Candidates for kidney transplantation undergo an extensive evaluation of health status before surgery (1). An important component is a rigorous consideration of the subject’s cardiovascular health. Among the reasons that cardiac disease is particularly relevant to the pretransplant evaluation is the need to fully assess and manage perioperative risk. There are excellent published clinical practice guidelines that link evidence to specific recommendations for the cardiac evaluation of patients undergoing noncardiac surgery (2). Although written for general patient populations, many of these principles can be applied directly to the potential renal transplant recipient.
Beyond perioperative risk, the potential transplant recipient has other characteristics that make cardiac evaluation important. First, cardiovascular disease is the major cause of death in this population (3). Almost half of deaths within 30 d of transplantation are due to cardiac events (4). Second, the long-term posttransplant need for immunosuppressive medications may complicate the process of atherosclerotic risk reduction (5). Both steroids and calcineurin inhibitors can increase BP and aggravate dyslipidemia. In addition, clinicians may tend to under-treat with statin drugs because of interactions with calcineurin inhibitors. Third, kidneys for living or cadaver transplants are a precious and scarce resource. Because cardiovascular death is a major reason for eventual graft loss, the balance of risk and benefit for decisions related to cardiac testing may be shifted with this difficult resource utilization/ethical issue in mind. In this editorial I will consider issues that affect the cardiovascular presurgical evaluation of patients who seek renal transplantation. I will place particular emphasis on difficult issues in clinical decision making with respect to the high-risk candidate.

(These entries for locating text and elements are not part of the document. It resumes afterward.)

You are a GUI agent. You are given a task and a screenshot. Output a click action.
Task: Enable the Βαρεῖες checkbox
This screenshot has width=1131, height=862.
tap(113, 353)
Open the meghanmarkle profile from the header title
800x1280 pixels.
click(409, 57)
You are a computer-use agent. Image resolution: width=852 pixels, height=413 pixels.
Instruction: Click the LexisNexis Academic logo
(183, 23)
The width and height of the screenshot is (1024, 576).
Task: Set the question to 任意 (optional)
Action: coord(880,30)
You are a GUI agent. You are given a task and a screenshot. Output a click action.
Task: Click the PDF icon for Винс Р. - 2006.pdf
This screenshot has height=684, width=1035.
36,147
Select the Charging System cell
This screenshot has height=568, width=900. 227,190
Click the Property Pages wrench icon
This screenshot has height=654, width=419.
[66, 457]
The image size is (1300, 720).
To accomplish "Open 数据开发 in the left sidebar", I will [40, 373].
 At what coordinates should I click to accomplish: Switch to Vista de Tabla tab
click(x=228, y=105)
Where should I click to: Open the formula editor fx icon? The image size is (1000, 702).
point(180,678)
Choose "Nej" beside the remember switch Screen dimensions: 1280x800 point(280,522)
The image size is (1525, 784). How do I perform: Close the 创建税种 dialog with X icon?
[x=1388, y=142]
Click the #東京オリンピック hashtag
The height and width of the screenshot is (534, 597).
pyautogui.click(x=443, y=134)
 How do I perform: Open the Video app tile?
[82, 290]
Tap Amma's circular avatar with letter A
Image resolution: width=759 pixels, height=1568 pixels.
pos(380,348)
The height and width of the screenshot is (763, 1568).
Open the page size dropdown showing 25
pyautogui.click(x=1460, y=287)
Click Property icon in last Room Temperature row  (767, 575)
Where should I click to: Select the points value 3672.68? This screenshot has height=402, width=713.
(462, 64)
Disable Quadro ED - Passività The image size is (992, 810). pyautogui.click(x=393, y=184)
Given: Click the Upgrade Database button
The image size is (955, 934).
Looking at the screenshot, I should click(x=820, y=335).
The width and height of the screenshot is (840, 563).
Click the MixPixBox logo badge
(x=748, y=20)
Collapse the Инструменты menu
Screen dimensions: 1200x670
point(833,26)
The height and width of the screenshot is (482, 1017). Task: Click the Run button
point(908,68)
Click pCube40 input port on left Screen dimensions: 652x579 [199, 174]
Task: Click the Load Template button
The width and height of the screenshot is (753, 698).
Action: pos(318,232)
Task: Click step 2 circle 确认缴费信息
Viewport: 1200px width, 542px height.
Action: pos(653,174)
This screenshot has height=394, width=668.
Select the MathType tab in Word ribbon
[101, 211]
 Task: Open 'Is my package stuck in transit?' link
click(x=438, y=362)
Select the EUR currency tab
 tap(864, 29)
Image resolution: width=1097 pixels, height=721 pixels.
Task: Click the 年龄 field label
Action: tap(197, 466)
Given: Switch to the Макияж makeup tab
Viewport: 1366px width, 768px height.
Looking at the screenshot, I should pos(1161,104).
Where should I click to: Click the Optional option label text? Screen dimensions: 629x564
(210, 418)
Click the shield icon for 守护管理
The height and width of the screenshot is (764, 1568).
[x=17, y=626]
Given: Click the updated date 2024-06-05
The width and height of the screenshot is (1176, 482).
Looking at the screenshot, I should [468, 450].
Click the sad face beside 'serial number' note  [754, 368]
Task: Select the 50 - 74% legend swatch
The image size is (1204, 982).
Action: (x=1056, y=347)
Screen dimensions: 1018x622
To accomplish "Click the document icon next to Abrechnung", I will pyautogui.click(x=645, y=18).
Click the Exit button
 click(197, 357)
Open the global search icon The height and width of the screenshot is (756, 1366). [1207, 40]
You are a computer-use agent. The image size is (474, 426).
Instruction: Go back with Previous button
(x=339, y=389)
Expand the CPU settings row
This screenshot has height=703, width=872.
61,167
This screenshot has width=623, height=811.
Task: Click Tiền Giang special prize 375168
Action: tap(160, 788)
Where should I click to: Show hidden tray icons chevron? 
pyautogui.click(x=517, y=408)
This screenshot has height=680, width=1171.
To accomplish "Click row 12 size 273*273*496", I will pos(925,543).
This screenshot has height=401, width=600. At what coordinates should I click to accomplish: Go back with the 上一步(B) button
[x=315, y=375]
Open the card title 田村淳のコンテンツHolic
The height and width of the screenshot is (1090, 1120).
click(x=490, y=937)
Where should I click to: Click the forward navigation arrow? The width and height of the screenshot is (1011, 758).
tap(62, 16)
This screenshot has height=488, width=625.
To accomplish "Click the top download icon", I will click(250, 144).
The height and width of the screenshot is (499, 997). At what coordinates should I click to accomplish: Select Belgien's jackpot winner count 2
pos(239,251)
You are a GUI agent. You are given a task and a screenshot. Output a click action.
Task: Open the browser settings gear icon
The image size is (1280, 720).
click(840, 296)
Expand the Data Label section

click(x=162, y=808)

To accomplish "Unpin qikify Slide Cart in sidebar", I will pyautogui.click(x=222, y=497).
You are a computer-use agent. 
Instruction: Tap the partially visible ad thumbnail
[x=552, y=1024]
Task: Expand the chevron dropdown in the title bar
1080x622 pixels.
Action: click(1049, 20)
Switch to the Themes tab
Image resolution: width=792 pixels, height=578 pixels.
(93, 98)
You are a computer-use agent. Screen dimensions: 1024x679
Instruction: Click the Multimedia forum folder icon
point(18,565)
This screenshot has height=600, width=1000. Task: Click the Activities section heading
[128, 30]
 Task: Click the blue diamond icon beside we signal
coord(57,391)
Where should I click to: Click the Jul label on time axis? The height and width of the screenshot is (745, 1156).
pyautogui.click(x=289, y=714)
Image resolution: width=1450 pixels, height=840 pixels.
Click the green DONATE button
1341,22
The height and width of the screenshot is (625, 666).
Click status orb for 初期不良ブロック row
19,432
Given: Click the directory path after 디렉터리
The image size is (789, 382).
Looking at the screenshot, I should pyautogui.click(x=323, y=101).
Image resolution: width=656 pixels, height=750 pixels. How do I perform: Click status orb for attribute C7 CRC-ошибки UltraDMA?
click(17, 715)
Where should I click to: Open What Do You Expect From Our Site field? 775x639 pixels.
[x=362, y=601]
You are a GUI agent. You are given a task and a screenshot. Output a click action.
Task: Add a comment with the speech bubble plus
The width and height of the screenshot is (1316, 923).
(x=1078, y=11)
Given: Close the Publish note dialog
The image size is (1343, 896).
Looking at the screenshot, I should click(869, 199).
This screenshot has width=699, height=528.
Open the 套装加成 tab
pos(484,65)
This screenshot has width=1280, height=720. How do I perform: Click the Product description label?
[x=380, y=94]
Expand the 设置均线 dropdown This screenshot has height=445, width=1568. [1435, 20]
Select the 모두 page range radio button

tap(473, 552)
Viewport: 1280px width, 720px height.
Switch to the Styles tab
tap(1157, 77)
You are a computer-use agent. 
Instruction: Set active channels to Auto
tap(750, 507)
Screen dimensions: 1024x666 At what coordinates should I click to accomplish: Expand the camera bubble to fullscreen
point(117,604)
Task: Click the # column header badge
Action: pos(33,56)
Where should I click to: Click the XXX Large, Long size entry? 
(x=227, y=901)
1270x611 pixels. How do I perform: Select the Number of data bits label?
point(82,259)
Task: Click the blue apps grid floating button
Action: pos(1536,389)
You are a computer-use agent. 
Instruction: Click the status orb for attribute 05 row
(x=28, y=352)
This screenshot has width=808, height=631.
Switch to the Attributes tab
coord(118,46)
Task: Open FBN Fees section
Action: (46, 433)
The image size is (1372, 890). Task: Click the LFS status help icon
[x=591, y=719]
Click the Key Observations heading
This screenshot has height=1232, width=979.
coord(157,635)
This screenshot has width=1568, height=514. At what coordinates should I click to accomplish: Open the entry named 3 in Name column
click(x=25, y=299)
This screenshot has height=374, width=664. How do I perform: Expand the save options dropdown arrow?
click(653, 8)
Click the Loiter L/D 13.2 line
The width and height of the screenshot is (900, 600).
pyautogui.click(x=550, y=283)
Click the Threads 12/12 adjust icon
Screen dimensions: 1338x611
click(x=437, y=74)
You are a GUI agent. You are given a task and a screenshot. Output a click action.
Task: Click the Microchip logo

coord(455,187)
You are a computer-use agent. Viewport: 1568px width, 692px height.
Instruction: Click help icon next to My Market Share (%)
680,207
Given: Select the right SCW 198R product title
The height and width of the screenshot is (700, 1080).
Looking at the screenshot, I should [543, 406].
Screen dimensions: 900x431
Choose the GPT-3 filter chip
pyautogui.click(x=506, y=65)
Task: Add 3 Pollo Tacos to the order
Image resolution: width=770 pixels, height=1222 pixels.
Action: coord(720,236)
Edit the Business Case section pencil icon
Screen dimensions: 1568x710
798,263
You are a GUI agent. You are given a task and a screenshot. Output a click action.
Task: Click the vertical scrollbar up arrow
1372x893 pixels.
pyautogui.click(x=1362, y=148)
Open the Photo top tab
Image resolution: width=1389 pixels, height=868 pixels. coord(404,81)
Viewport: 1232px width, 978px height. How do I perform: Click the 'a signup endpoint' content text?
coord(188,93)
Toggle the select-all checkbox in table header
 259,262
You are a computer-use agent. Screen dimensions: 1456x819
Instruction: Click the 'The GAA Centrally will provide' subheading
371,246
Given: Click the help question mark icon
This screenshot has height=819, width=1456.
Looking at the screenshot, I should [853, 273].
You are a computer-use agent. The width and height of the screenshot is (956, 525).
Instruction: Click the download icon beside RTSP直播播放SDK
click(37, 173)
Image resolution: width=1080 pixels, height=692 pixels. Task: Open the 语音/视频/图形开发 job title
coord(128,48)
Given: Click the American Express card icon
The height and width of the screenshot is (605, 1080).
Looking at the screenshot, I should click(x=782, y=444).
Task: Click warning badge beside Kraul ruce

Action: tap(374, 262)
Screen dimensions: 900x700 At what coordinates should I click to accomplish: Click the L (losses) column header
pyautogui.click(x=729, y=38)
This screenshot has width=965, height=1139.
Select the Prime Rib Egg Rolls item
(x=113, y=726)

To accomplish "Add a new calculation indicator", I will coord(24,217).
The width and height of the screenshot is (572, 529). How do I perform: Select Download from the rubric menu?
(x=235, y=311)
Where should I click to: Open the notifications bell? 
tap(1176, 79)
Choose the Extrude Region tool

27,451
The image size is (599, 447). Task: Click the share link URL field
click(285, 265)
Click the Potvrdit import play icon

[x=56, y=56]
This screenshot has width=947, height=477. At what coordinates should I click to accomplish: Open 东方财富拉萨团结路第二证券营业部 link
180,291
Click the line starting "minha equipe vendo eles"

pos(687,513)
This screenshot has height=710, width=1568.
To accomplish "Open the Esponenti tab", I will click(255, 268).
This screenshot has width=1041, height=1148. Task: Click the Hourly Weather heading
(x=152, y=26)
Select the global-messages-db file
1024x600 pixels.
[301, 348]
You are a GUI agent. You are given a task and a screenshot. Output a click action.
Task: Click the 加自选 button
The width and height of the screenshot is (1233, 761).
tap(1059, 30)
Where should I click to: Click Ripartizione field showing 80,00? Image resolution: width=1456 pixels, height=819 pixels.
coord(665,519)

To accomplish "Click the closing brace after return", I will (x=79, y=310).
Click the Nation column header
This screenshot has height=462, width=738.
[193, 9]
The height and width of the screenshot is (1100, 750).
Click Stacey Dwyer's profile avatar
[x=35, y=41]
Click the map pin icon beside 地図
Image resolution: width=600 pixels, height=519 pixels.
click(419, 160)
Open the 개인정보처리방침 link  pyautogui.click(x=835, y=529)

The American College of Cardiology (ACC) recommends a stepwise approach to the selection of tests for risk assessment before noncardiac surgery (2). For elective surgery, physicians are asked to determine the level of clinical predictors of risk, much as discussed above, and to categorize patients as having minor, intermediate, or major predictors. It is recommended that patients in the major group go directly to coronary angiography; patients with intermediate predictors should be stratified on the basis of functional status; the ACC recommends that patients with good function proceed to surgery, with poor-function noninvasive stress testing recommended. The American Society for Transplantation has guidelines refined more specifically for pretransplant evaluation, recommending risk stratification and noninvasive stress testing for candidates at high cardiac risk (1).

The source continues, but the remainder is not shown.